How you feel about it?

LONDON MARCH: Took place on what the tabloids called Super Saturday.

LONDON MARCH: Took place on what the tabloids called Super Saturday.

Dear reader,
I trust all’s well with you, despite the floods?

Since my last letter, I’ve been to Brexit-choked England and a People’s Vote march in London to try to get a handle on this important, but apparently intractable, situation.

The march took place on what tabloids called Super Saturday. It was the first Commons Saturday sitting since the April ‘82 Falklands crisis.The politicians were inside, voting on the Let win Amendment (blocking Johnson’s attempt to get MPs to fast-track his deal).

‘Four hours isn’t enough to scrutinize the most significant… legislation in a generation’ reasoned Letwin, while the million or so outside shouted support for both the amendment and another people’s vote.

They were loud enough to be heard inside.

I know because Conservatives Michael Heseltine and Dominic Grieve, Labour’s Hilary Benn and Keir Starmer, together with MPs from a wide political spectrum, came out, told us so and thanked the crowd for their support. The amendment had been passed by 322 to 306 votes.

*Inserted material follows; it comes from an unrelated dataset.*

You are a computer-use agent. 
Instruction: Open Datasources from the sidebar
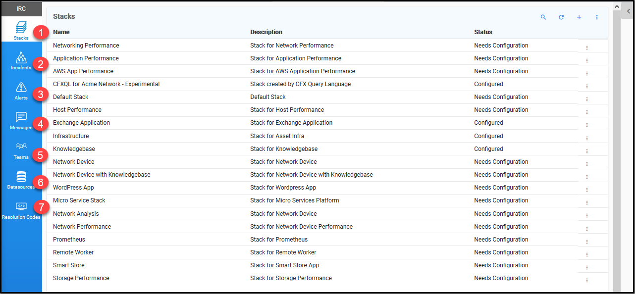click(21, 179)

The same night, Johnson sent an unsigned letter to the EU asking for an extension, together with two unofficial, signed notes saying an extension was a bad idea! And so on. There have been numerous twists and turns since. There’ll be more.

Thankfully, I’m not in the UK to hear about them and I rarely read the English press anyway as it gives me the creeps. The recent visit reinforced this:

I was at a march of over a million people of diverse political persuasions, ages and backgrounds who expressed their desire for another people’s vote on Brexit which seemed logical, given the tortuous mess their elected politicians are making of it all.

It was an extraordinarily peaceful affair, but, according to the tabloids: ‘…Brexit tension threatened to boil over today as Remain activists on the People’s March clashed with a Leave counter protest.’

Other tabloids minimised diversity: ‘…middle class protesters with Waitrose picnics’; the number of attendees: ‘… hundreds turn out in London,’ and so on, and the march was mentioned in fairly derogatory terms on BBC news.

Next day, the media trashed the truth again after an interview with the Duke and Duchess of Sussex, who revealed that being hounded by the press made life difficult (M) and brotherly ties were as solid as ever, but the working relationship had changed (H).

This morphed, astonishingly and immediately, into the BBC news headline ‘Rift between Princes’ and has since fuelled endless over the top, negative press attention.

Who knows where all this muddle and sensationalism will lead, but the short story of where it leaves my family and I is that we’re applying for Spanish nationality.

My kids, grandkids and life are happy here on this small Canary Island. We lived here legally as EU resident Brits before, but the future’s now uncertain. We didn’t move the goal posts. Like 700,000 other Brits living abroad, we of course weren’t even allowed to vote in a referendum that would possibly change our lives.

How you feel about it? I’d love to know.